Curiosamente as empresas valorizam muito a disponibilidade dos seus colaboradores, mas quando estes necessitam de faltar mesmo que seja por doença, essa disponibilidade esfuma-se e mesmo que a pessoa tenha acumuladas horas de trabalho equivalentes a cinco dias de férias, não existe boa vontade para facilitar ao trabalhador que permaneça em casa por uns dias, mesmo que o trabalhador se disponibilize para trabalhar a partir de casa.

 

Outra curiosidade é que os empregadores desvalorizam quase sempre os seus empregados, mas quando eles lhes faltam parece que lhes sai o chão de baixo dos pés, poderiam colocar a mão na consciência e valorizarem mais as pessoas e o seu trabalho, mas bom senso não faz parte da gestão e é por isso que as empresas perdem os seus melhores recursos para a concorrência e/ou para o estrangeiro.

 

Podem alegar que o português é aproveitador e que não se pode fazer cedências que logo irão aproveitar-se da situação para estarem sempre doentes quando lhes é conveniente, é verdade, mas não são a maioria, a maioria irá esforçar-se em dobro para compensar a empresa pela benesse de estar em casa sem perda de remuneração.

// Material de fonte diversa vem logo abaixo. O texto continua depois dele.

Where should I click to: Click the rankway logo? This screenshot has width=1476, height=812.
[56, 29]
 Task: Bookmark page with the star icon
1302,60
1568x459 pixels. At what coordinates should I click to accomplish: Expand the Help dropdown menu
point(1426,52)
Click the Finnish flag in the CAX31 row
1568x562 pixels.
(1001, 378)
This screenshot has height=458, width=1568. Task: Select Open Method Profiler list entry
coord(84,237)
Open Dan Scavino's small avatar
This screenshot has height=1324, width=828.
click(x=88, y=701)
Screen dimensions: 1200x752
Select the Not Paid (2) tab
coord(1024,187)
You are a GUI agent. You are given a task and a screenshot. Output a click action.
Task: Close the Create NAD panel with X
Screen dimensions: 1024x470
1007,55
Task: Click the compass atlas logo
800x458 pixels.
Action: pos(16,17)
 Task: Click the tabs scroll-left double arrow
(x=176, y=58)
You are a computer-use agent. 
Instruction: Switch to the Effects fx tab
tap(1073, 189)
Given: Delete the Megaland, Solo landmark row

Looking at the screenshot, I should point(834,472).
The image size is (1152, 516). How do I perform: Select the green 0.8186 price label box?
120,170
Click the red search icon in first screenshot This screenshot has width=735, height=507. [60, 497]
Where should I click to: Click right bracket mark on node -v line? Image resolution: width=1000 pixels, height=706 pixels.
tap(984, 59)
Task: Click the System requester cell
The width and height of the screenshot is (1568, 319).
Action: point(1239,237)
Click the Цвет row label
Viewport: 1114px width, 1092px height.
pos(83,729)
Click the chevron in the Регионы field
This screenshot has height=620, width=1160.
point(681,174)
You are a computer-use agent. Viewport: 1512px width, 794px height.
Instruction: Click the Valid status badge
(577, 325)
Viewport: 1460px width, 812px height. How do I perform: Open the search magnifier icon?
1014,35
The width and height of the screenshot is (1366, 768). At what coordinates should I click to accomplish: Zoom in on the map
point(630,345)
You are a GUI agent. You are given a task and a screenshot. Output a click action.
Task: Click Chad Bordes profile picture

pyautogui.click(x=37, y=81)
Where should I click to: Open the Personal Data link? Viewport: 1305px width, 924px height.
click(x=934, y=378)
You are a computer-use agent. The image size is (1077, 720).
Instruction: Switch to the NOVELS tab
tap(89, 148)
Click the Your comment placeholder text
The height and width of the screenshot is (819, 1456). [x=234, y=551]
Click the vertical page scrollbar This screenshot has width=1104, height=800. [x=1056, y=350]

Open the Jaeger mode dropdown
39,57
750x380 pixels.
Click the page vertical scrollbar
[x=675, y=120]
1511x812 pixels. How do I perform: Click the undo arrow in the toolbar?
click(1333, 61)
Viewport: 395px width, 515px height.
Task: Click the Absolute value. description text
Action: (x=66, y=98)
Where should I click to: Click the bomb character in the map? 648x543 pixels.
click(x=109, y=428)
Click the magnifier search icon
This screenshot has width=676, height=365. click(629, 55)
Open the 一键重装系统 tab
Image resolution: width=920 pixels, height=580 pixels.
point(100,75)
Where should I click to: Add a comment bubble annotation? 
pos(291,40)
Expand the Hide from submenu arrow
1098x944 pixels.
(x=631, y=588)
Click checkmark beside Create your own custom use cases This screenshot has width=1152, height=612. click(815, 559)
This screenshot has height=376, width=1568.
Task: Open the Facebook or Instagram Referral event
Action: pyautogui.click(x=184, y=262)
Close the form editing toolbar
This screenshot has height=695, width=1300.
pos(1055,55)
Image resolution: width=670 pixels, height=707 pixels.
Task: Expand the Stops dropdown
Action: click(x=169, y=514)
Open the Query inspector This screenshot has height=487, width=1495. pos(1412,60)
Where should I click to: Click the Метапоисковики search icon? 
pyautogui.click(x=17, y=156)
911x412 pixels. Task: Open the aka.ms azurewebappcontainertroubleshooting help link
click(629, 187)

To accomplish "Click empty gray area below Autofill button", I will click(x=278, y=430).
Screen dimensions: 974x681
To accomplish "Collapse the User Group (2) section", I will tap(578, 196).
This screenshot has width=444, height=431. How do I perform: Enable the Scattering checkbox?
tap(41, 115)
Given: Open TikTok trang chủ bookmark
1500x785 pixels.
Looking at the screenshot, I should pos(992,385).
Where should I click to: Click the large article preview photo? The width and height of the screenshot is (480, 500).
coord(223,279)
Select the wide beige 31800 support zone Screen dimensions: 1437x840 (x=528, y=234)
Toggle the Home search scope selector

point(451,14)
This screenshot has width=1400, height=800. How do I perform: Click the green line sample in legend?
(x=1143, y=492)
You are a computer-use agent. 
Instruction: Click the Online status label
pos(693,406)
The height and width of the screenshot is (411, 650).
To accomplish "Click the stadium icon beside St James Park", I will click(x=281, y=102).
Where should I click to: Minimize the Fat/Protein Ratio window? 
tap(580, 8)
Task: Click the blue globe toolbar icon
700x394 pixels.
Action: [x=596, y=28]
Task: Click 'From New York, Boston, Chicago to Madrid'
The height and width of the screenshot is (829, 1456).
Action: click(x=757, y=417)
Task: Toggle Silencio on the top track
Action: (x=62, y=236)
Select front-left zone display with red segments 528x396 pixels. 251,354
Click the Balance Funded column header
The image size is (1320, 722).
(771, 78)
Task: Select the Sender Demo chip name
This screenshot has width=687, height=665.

Tive a sorte de trabalhar numa empresa assim, em caso de doença podíamos permanecer em casa e não nos era descontado qualquer valor, chegavam mesmo a aconselhar as pessoas a ficarem um ou dois dias em casa para que recuperassem melhor porque os próprios colaboradores não queriam abusar e chegavam ao trabalho doentes, funcionava, todos dávamos de livre vontade horas a mais sem sequer nos apercebermos, vestíamos a camisola, é claro que apareceu alguém que tentou aproveitar-se da situação mas foi rapidamente chamado à atenção, era a exceção não a regra.

 

Tal como a vida o ambiente laboral só é complicado porque as pessoas insistem em complicar o que é simples, está mais do que estudado e provado que trabalhadores motivados são mais produtivos, se produzem mais podem ganhar mais e todos ganham mais a empresa e os trabalhadores, mas continuamos a insistir nas velhas ditaduras laborais, pressão, salários baixos, horários rígidos, penalizações por tudo e por nada e zero prémios, é por causa deste sistema completamente obsoleto que as empresas portuguesas estão também elas obsoletas pois não captam, não retêm bons profissionais.